The Awakeri community can now rest easy knowing its war memorial hall has landed in safe hands.

The future of the Awakeri War Memorial Hall had been uncertain, but new owner Tyron Erasmus has confirmed it will remain a community asset.

The future of the Awakeri War Memorial Hall had been uncertain, but new owner Tyron Erasmus has confirmed it will remain a community asset. Photo: CHARLOTTE JONES / LDR

Since its sale by the Whakatāne District Council to developer Barry Caulfield, the future of the hall has been uncertain, but its latest owner has promised it will remain a community asset.

Tyron Erasmus, owner of local business Watt Electrical, is now the owner of the hall and said he has plans to do the hall up and keep it with the community it was built for.

"There is too much history here to lose," Erasmus said.

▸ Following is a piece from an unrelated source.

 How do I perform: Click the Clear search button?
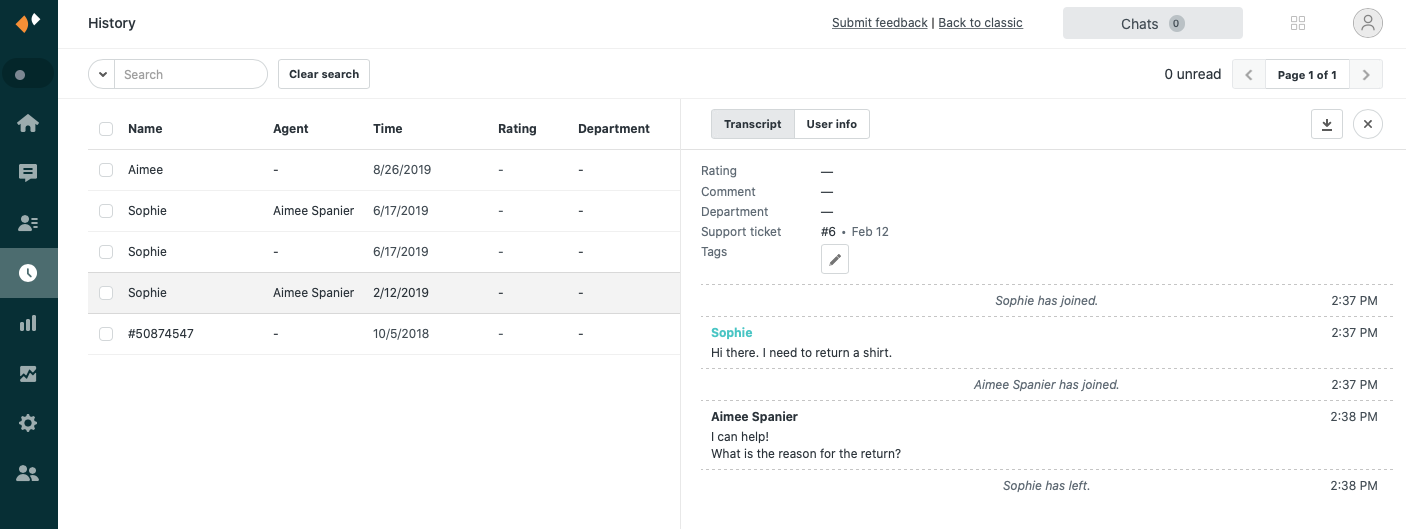[324, 74]
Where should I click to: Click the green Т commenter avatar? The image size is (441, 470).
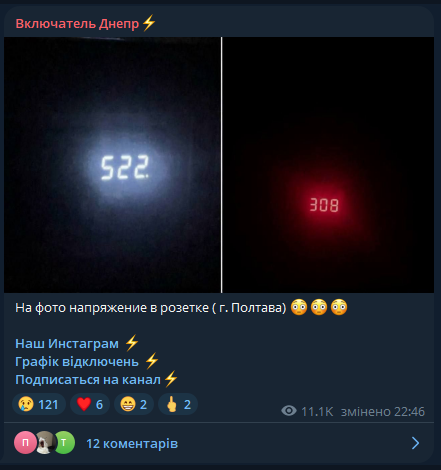pyautogui.click(x=64, y=443)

"Since I bought it, I have been approached by many people who have photographs of themselves as children inside the hall, which is very special and shows how important it is to the community. It will remain a community hall."

The hall first came to Erasmus' attention when his daughter began dance classes there and, while he had no plans to purchase a hall, he said he couldn't pass it up.

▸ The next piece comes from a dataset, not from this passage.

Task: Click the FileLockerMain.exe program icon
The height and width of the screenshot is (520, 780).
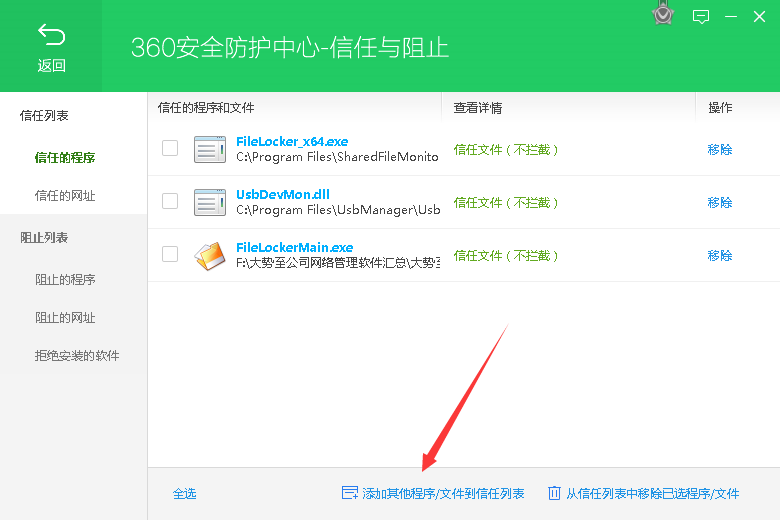Action: (210, 256)
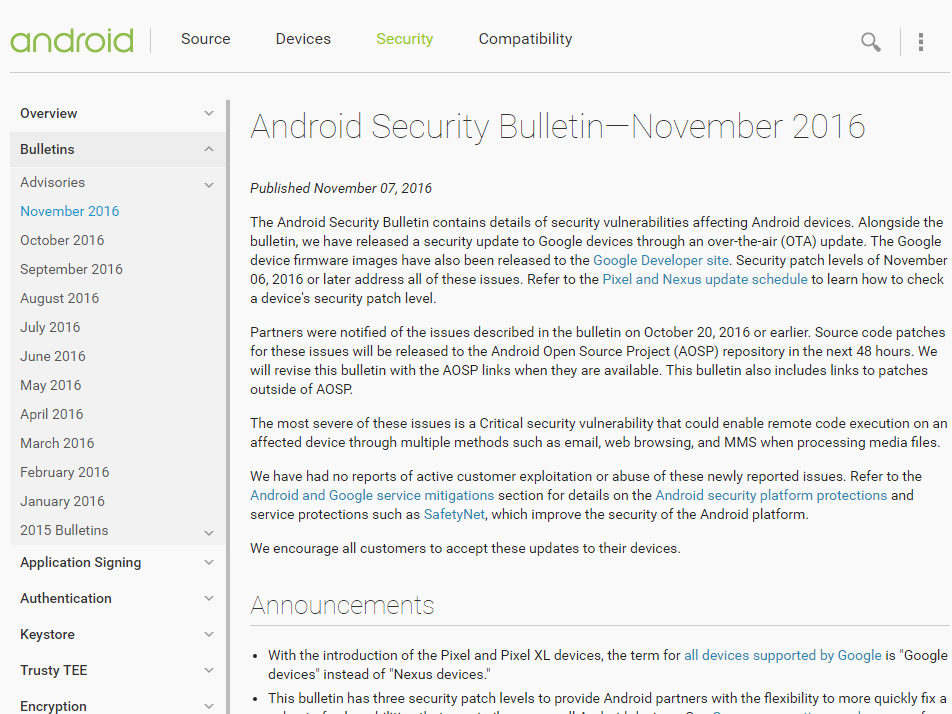Open the Google Developer site link

point(661,260)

Since buying the hall in September, Erasmus has been working hard to bring it back up to standard.

He said it had been neglected for a long time and there was a lot of work to do.

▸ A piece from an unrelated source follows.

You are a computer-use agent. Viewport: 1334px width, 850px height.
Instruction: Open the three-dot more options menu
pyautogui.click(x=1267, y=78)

"The roof is extremely leaky and that needs to be replaced to keep the history inside safe. There is work to be done on the kitchen and it just needs to be done up," said Erasmus.

"There have been a lot of rumours going around that I am going to convert the hall into a factory or a depot for my business, but that is not the case. I am working on doing the hall up and it will definitely stay a community hall."

Parts of the hall already have fresh paint, new wiring and LED lighting. Erasmus has also already replaced many chattels, such as the chairs.

He said he had plans to turn the room adjacent to the kitchen into a dance room with mirrored walls as well as replacing the front doors and improving the façade to make it more welcoming. He said he would like to put electrical cables connected to the hall underground. However, first he needed to cover the basic maintenance of the hall.

"We have enjoyed hearing the history of the hall from people who have been using it their whole lives and would like to create a photo montage wall of the hall throughout its history," Erasmus said.

"If anyone has any photos of the hall, or themselves or family at the hall we would love to see them."

Erasmus said he would like to see the Roll of Honour kept with the hall "where it belongs" but the council had confirmed it will be moving it.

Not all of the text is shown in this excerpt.